Der Gestaltungsspielraum, den der Gesetzgeber den einzelnen Krankenversicherungsträgern zur Konsolidierung gestattet, ist sehr gering und durch die WGKK bereits weitestgehend ausgeschöpft.

Im Rahmen der Gesundheitsreform werden jedoch Maßnahmen nicht nur zur Verbesserung der Versorgung, sondern auch zur Erhöhung der Effizienz gesetzt. Durch die Stärkung der hausärztlichen Versorgung durch Primärversorgungszentren in Wien können beispielsweise zukünftig Patientinnen und Patienten bei allgemeinen gesundheitlichen Beschwerden nicht nur besser, sondern auch kosteneffizienter als bei teuren und überlaufenen Fachärztinnen bzw. Fachärzten sowie Spitalsambulanzen behandelt werden.

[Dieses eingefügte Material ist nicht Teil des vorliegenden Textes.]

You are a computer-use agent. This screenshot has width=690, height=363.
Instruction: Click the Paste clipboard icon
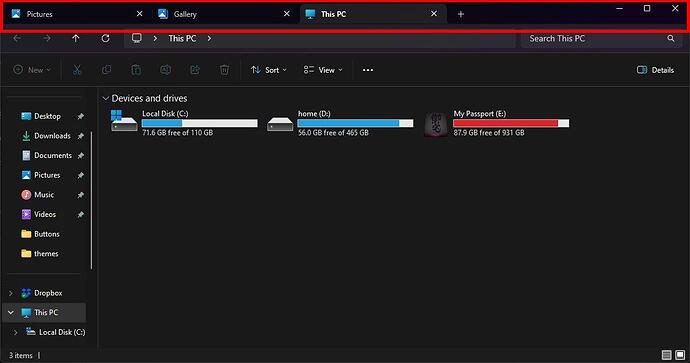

Darüber hinaus können zur Sicherstellung der mittel- und langfristigen Finanzierbarkeit die Risiken der Versichertenstruktur in Wien sowohl einnahmen- als auch ausgabenseitig durch einen wirksamen solidarischen Risikoausgleich bzw. eine ausgeglichenere Versichertenstruktur verbessert werden.

In der Vergangenheit sind beispielsweise rund 100.000 Vertragsbedienstete, die zuvor bei der WGKK versichert waren, per Gesetz zur Versicherungsanstalt öffentlich Bediensteter gewandert. Die BVA wurde so saniert und hatte ein Beitragsplus von 79,7 Prozent.